在函数调用(5.2.2)中与引用参数的临时绑定将持续存在,直到包含该调用的完整表达式完成为止。 A temporary bound to the returned value in a function return statement (6.6.3) persists until the function exits.
函数返回语句(6.6.3)中返回值的临时绑定将一直存在,直到函数退出。 In all these cases, the temporaries created during the evaluation of the expression initializing the reference, except the temporary to which the reference is bound, are destroyed at the end of the full-expression in which they are created and in the reverse order of the completion of their construction.
在所有这些情况下,在初始化引用的表达式的求值期间创建的临时值,除了引用所绑定的临时值之外,在创建它们的完整表达式的末尾以及与它们相反的顺序被销毁。完成他们的建设。

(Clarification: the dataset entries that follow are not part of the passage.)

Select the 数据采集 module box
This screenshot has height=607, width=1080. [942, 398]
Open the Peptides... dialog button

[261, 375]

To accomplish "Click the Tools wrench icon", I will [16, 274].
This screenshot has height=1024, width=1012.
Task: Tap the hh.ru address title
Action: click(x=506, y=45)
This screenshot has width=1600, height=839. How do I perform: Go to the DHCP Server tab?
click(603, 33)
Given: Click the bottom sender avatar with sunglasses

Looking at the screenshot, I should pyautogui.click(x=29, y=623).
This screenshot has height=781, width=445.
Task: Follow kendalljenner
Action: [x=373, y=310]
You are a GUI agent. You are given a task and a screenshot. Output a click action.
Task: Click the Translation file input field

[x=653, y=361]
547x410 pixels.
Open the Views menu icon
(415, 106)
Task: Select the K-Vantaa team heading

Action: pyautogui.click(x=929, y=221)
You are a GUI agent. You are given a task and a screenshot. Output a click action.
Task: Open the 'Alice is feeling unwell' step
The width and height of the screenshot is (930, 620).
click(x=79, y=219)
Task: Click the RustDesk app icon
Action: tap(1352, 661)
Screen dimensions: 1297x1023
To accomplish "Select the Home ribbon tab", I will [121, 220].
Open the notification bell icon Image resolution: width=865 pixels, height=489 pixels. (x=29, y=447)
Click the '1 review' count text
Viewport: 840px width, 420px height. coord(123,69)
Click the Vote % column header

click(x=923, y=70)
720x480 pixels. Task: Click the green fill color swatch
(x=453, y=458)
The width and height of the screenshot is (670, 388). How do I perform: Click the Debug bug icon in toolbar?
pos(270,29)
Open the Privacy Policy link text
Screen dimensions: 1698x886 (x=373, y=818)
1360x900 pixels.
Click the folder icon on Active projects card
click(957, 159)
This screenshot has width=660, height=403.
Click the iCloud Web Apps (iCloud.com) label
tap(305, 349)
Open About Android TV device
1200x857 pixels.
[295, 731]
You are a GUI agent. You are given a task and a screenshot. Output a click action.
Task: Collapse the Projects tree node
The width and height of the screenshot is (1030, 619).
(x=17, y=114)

The code I try to understand is: 我试着理解的代码是:
#include <iostream>
const int& foo(const int& fooRef)
{
return fooRef;
} // #0
int main (void)
{
const int& numberRef = foo(5); // #1
std::cout << numberRef; // #2
return 0;
}
On line #1
a temporary object is created and bound to fooRef
parameter of foo
. 在
#1
行,创建一个临时对象并绑定到foo
fooRef
参数。 fooRef
is destroyed on line #0
. fooRef
在#0
行被销毁。 So I thought the temporary should be destroyed here since lifetime-extension is not transitive. 所以我认为临时应该在这里销毁,因为生命延长不是传递性的。
Questions: 问题:
What does until the function exits
mean? until the function exits
意味着什么? Does it mean untill it finished executing
? 这是否意味着
untill it finished executing
?
Why do I get a 5
output. 为什么我得到
5
输出。 Does a temporary object still exist on line #2
? #2
行还存在临时对象吗?
How can I interpret the standard quote to figure out how this example works? 如何解释标准引用以弄清楚此示例的工作原理?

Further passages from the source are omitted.